In the passage on African ecogender theology below, list every pair of opposites that the quotation from Saint Paul says do not exist, including the pairs in square brackets.

** Start of Excerpted text **

The first fundamental African philosophical principle emerging from the two case studies above is based on the conviction of the harmony of being. Both the Bemba and Shila believed in the common origin of all beings that conferred on them common essence and ensured the fundamental unity of their existence.48 This is a theology of oneness of God’s creation. The African ecogender theology will focus on the search for attainment of equal partnership of all beings. The incarnation epitomises this kind of relationship, for in Jesus was found an intricate balance between the Creature (humanity) and the Creator (divinity). These two aspects were neither mixed nor confused. Jesus was not a dual personality but a reconciliation of two distinctive natures. This is a symbolic reconciliation of “all things, whether things on earth or things in heaven, by making peace through his blood, shed on the cross.”49 Through the incarnation, Jesus himself becomes an inseparable entity to creation. In this way, Jesus and all human beings are not separate entities from the environment, “they are nature itself seeking fullness in the actuality of present life.”50 This reconciliation is the essence of Christian oneness with all things. Saint Paul writes, “There is neither Jew nor Gentile, neither slave nor free, nor is there male and female, [neither human nor nonhuman creation, neither God nor creation] for…all one in Christ Jesus.”51 Jesus is the unifying principle of all things. Oneness of being does not mean sameness where the other ceases to be distinctive but involves the acknowledgment, acceptance and appreciation of the difference. African ecogender theology is grounded in the nonexistence of dualism in creation. All creation is woven by God into a single fabric of life, a web of life characterized by interdependence of equals.

** End of Excerpted text **
** Start of Recorded information **

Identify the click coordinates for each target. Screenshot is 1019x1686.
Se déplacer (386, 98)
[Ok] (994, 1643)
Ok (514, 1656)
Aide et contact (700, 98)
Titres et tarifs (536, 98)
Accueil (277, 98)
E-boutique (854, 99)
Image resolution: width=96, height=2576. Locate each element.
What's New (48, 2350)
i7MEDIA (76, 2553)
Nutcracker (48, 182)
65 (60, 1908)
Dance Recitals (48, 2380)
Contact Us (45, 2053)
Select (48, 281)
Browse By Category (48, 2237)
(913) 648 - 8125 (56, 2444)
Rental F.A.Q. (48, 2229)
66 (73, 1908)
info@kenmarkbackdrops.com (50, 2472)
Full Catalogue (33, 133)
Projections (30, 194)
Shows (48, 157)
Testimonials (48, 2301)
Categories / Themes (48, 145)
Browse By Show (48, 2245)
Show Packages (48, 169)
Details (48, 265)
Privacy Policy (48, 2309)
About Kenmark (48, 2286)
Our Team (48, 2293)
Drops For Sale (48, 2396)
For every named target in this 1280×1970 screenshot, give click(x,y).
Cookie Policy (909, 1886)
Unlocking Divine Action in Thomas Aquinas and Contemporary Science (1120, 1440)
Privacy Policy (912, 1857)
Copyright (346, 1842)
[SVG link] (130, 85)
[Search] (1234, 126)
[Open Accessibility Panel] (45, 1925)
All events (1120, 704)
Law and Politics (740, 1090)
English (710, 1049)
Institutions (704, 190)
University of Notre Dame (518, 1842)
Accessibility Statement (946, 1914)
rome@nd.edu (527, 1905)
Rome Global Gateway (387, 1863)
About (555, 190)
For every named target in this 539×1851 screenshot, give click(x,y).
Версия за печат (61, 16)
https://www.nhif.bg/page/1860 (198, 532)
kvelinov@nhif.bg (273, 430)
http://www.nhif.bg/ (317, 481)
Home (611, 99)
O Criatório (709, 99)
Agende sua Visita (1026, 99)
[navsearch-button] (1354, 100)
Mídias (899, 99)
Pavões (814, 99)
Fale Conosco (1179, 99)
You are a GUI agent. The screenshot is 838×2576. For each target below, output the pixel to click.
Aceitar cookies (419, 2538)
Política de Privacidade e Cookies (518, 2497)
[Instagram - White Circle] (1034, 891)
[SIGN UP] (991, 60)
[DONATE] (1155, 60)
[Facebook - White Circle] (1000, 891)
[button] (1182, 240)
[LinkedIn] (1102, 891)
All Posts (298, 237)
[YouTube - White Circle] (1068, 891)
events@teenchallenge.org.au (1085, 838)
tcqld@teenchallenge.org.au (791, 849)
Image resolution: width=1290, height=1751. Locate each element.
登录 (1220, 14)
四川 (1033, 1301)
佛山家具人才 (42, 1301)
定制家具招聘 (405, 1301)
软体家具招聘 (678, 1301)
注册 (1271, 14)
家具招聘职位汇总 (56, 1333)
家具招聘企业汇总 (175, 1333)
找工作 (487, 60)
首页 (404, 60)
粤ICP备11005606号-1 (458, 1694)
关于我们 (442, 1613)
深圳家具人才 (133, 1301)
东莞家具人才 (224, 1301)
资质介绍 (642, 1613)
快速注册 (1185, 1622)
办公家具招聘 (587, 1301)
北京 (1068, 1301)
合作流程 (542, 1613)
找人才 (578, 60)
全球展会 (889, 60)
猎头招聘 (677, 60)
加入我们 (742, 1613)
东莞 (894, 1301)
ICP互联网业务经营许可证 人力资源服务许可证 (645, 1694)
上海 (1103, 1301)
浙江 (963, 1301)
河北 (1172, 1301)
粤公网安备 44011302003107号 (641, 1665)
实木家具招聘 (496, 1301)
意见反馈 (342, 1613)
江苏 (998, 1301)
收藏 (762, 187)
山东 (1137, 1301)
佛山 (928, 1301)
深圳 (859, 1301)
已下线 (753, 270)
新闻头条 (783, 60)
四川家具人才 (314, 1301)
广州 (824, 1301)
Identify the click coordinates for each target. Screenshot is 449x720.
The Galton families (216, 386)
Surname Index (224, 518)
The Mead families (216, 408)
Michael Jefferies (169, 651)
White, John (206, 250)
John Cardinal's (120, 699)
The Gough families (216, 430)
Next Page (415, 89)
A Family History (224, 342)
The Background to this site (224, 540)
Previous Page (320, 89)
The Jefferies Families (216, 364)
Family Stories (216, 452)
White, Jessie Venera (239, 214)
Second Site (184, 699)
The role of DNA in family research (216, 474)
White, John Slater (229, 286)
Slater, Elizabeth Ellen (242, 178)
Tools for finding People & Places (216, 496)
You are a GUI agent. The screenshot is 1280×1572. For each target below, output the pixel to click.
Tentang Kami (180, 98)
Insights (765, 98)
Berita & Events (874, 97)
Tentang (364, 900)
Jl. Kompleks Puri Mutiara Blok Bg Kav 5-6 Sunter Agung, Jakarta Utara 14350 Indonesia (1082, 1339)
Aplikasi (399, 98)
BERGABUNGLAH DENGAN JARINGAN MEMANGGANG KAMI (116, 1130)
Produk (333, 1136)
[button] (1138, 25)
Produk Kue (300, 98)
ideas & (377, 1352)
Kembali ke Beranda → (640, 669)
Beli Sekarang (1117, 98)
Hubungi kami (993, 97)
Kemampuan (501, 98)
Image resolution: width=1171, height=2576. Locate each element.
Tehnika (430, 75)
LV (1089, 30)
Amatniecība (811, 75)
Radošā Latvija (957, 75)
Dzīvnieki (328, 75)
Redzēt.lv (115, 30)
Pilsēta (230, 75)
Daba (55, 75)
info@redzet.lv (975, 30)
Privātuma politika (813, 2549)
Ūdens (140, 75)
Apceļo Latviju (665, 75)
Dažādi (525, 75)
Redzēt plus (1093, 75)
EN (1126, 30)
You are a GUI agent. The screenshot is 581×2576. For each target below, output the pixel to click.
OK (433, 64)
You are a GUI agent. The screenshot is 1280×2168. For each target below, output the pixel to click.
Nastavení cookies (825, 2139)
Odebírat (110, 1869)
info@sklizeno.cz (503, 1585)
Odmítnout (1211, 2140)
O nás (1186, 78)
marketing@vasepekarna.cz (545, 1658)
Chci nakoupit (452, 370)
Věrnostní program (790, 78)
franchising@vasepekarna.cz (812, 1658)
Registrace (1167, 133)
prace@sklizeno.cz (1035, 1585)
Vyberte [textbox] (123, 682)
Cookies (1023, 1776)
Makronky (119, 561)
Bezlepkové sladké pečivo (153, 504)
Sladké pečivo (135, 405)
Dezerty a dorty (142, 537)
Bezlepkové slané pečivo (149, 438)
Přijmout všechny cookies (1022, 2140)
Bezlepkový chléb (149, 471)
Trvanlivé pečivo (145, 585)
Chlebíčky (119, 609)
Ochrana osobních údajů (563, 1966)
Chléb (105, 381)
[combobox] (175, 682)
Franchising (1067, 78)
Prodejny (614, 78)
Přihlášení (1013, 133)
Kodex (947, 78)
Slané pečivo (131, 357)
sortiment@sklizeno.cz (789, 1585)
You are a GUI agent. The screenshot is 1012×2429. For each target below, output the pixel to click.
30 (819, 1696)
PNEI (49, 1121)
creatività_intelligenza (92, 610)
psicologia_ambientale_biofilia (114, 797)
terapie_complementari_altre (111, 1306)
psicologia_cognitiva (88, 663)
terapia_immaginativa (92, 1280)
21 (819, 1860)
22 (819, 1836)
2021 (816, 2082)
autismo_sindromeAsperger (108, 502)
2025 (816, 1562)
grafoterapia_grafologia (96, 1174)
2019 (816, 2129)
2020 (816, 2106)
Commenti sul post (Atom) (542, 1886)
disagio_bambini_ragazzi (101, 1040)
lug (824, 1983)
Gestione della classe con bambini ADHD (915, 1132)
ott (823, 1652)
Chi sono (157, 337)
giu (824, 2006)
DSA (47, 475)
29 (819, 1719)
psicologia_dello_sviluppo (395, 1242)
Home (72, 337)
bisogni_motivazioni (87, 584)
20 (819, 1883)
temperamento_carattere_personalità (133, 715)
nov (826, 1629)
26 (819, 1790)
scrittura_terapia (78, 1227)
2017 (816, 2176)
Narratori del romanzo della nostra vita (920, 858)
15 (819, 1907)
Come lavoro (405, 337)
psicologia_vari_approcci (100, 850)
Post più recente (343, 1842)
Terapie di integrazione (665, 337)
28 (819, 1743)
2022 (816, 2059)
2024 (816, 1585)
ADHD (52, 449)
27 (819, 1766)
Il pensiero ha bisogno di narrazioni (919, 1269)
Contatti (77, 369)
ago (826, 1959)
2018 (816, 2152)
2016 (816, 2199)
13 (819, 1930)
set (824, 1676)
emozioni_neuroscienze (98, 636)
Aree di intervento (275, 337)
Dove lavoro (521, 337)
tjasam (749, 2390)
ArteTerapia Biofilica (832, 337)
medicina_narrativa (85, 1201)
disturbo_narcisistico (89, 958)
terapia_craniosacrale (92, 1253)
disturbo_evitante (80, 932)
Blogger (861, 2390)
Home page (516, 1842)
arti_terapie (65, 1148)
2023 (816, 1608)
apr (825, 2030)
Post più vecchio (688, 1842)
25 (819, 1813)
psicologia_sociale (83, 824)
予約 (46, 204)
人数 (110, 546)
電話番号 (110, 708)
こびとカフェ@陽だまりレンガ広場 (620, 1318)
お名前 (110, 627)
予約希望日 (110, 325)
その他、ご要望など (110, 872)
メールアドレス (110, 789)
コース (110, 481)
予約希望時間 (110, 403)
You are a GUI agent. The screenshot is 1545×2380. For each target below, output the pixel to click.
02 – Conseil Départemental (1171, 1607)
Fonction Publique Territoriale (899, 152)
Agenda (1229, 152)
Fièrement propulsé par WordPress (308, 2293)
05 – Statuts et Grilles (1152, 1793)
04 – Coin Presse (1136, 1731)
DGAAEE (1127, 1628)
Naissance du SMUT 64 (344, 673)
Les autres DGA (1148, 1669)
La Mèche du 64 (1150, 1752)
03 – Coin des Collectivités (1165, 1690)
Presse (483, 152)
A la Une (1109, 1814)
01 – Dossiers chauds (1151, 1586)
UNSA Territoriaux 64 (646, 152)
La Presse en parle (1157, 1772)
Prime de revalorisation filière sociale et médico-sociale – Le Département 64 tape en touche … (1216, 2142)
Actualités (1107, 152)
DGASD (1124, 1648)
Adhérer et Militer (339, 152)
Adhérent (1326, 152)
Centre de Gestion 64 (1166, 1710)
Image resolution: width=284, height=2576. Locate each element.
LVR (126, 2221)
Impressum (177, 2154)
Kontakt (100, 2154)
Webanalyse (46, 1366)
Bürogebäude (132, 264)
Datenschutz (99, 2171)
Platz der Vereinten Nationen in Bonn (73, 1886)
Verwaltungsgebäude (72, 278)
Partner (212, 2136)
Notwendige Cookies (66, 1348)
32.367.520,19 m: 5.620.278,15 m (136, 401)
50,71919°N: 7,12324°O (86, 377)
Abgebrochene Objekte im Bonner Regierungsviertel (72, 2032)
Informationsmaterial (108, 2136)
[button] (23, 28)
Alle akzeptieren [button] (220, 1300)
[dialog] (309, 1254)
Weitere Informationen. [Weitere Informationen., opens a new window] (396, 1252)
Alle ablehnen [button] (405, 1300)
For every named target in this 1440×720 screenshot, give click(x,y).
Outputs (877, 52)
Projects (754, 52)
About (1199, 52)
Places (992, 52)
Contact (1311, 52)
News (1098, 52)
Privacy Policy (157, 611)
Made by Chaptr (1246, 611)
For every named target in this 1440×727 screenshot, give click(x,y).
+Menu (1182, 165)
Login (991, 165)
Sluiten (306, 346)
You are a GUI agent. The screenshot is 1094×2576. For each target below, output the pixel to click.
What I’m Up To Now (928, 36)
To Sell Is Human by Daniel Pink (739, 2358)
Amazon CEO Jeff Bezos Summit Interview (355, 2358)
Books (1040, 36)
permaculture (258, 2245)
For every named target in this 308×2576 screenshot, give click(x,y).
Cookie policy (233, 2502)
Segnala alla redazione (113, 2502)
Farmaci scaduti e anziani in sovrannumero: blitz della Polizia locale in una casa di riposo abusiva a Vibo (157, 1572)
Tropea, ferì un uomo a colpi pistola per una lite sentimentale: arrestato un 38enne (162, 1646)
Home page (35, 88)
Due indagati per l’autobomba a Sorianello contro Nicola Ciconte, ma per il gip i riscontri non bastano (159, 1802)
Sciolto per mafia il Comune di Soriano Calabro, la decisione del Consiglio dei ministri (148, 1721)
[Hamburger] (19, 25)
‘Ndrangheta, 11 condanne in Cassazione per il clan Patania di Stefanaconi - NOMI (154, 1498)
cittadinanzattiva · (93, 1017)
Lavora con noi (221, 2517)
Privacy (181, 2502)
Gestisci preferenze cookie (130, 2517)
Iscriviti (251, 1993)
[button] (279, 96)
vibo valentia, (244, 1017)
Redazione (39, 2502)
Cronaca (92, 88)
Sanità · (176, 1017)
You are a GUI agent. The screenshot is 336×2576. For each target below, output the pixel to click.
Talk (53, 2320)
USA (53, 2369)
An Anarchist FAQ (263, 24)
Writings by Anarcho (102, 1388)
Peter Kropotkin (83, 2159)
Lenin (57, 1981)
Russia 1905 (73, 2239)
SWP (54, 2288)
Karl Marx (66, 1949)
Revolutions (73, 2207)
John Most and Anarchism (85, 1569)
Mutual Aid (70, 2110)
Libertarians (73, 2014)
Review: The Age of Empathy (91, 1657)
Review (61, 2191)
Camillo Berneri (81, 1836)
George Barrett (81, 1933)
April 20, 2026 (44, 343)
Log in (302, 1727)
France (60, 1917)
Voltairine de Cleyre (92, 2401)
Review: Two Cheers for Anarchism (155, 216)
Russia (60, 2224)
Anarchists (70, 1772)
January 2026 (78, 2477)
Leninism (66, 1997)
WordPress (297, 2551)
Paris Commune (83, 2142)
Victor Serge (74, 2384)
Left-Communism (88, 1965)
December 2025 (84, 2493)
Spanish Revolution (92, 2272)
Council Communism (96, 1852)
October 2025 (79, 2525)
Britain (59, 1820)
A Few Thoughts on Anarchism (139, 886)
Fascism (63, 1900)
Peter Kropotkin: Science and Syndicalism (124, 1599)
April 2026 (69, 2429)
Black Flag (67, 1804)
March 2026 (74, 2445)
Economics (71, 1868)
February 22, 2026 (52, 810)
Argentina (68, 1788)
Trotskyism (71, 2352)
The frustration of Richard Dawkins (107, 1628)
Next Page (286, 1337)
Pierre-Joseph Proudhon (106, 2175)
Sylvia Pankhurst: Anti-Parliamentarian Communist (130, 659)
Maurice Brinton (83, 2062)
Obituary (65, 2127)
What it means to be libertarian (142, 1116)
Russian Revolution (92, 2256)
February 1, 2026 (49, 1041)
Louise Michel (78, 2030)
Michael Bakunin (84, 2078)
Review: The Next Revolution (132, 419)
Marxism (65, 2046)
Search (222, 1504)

** End of Recorded information **

● Answer to this problem
- Jew and Gentile
- slave and free
- male and female
- human and nonhuman creation
- God and creation